■ Exercise objective ■
Count how many lines of the items below contain the word "highlighted", and give only that number.

·····

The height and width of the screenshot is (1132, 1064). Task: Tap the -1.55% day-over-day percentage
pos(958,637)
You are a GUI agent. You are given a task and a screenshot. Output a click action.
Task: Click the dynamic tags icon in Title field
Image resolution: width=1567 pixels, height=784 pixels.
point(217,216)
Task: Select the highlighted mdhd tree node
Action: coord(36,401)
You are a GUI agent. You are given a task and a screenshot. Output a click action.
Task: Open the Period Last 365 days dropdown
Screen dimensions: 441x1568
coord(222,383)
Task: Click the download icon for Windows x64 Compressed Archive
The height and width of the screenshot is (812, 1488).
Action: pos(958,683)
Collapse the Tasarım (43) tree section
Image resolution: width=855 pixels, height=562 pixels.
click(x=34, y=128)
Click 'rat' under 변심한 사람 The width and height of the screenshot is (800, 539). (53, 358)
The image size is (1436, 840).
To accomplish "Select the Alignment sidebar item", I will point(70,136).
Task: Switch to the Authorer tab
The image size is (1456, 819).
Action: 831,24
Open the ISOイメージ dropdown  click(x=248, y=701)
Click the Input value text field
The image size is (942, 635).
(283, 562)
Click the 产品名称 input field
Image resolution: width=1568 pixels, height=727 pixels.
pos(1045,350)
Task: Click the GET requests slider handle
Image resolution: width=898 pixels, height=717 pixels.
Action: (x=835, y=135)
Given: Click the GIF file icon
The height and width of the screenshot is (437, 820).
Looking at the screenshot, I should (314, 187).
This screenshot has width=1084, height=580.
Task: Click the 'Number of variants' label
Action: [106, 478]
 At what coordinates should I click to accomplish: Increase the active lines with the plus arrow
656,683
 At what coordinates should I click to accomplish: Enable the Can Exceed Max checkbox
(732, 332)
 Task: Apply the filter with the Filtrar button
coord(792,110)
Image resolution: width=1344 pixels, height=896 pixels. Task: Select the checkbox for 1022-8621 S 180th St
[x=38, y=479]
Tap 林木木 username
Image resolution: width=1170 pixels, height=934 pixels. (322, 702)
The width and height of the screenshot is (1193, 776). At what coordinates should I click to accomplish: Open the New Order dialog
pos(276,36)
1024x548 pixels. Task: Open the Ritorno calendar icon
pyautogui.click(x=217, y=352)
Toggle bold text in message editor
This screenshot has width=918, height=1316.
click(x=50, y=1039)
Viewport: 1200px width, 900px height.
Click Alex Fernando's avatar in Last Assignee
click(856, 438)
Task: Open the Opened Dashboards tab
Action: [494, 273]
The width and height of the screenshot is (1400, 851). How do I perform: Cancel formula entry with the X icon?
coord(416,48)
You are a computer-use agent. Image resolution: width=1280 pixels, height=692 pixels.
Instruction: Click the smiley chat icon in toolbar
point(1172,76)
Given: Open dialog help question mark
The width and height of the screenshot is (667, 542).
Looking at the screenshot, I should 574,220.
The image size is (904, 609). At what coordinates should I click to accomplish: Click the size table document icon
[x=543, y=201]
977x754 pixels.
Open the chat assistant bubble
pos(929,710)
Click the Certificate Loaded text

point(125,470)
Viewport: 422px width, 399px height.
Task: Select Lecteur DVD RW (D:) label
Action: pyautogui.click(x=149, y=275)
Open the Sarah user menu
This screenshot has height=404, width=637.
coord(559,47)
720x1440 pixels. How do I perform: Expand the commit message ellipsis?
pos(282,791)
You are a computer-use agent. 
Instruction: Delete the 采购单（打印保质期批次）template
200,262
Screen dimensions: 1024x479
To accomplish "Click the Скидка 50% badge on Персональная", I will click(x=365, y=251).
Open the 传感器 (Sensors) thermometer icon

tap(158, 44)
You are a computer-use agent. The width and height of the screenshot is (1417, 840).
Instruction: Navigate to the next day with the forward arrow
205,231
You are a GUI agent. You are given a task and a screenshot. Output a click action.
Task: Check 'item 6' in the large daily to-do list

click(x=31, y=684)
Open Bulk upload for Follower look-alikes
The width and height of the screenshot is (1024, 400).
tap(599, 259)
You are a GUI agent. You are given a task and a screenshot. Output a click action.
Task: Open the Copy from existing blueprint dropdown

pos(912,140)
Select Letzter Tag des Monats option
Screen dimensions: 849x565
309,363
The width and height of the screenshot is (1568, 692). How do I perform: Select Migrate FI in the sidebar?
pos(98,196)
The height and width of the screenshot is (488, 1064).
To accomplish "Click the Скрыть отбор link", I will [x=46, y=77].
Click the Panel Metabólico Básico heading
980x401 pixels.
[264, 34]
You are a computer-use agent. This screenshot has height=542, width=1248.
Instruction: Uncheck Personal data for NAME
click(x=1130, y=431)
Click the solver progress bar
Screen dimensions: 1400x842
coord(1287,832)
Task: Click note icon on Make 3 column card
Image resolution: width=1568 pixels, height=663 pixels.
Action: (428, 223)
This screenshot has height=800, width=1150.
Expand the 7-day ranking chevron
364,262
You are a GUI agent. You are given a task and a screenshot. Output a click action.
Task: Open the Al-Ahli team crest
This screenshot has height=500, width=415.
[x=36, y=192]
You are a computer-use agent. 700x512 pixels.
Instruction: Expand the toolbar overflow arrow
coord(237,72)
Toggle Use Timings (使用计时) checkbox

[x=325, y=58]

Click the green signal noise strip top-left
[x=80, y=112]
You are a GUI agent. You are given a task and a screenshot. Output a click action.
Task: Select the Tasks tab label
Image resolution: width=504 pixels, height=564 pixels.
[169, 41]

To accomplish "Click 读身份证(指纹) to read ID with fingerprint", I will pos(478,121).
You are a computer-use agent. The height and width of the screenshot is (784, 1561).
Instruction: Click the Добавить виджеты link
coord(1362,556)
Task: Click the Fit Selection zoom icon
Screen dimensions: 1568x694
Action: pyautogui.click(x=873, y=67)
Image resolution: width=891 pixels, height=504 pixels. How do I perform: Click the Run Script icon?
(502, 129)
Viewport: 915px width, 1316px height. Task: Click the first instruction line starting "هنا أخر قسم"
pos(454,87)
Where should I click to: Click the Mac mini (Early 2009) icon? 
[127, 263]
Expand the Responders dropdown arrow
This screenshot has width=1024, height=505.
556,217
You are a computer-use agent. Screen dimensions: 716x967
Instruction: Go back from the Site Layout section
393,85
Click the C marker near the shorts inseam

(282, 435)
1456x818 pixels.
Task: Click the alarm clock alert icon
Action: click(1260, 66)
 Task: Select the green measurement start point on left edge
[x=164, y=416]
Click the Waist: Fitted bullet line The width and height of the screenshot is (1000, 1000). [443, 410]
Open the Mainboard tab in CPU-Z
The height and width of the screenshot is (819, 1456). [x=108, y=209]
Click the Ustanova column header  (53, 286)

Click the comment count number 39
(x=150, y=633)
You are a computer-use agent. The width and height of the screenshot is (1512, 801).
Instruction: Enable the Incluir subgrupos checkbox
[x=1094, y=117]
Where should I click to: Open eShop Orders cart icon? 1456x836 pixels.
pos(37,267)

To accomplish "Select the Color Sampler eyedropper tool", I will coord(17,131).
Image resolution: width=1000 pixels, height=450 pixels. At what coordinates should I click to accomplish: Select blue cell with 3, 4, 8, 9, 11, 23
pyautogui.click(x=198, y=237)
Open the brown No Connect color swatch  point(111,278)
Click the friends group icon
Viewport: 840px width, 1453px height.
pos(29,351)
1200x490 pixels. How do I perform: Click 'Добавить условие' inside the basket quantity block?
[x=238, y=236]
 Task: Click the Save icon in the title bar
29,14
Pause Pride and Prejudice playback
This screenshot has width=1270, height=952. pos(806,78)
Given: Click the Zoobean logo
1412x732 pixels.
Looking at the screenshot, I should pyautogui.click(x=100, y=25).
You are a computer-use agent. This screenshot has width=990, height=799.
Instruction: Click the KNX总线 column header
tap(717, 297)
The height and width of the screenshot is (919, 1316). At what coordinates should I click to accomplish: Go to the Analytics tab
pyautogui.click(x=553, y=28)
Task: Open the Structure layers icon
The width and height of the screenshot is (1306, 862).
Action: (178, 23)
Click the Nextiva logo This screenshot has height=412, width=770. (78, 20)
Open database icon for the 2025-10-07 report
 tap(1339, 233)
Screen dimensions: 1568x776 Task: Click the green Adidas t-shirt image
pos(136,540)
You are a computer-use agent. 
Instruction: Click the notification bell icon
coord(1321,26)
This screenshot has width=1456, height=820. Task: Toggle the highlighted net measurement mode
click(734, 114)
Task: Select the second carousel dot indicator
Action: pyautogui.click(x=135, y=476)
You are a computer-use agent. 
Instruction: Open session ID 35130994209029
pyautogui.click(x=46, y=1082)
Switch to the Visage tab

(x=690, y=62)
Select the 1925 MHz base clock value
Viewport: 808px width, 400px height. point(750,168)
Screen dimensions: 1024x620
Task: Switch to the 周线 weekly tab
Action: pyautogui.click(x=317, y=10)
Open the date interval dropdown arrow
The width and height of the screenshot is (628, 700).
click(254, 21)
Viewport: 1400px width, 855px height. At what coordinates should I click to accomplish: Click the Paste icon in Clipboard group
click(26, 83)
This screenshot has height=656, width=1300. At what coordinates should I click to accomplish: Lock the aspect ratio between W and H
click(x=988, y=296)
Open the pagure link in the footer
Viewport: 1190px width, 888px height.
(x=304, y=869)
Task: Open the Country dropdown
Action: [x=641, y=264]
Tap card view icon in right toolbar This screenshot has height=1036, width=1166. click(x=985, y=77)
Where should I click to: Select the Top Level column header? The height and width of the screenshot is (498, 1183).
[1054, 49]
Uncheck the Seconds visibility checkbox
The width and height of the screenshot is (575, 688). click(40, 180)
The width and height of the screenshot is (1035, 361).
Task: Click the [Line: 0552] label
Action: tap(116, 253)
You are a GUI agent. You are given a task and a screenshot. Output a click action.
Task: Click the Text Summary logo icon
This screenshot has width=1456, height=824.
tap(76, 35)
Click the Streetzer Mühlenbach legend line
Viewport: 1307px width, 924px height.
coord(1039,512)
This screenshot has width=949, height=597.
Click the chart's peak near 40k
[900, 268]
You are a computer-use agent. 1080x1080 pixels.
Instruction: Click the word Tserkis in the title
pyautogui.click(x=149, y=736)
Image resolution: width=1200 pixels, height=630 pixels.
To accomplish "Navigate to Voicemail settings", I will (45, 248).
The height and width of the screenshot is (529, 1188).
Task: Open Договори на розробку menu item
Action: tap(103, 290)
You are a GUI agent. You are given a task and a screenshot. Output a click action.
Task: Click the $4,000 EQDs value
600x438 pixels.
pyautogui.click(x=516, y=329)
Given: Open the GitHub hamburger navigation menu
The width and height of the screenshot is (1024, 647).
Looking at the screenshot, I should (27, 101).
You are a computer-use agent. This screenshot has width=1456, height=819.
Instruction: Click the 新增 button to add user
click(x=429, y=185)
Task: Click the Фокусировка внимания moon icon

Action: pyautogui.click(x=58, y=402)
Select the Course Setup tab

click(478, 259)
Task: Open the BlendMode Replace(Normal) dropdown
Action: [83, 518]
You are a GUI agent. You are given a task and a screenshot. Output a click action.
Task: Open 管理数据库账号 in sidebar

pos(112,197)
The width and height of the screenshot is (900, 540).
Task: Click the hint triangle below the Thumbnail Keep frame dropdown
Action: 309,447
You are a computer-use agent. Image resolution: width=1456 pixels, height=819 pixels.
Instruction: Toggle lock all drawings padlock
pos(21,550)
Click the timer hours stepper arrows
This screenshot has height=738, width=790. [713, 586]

·····

■ Response to the task ■
2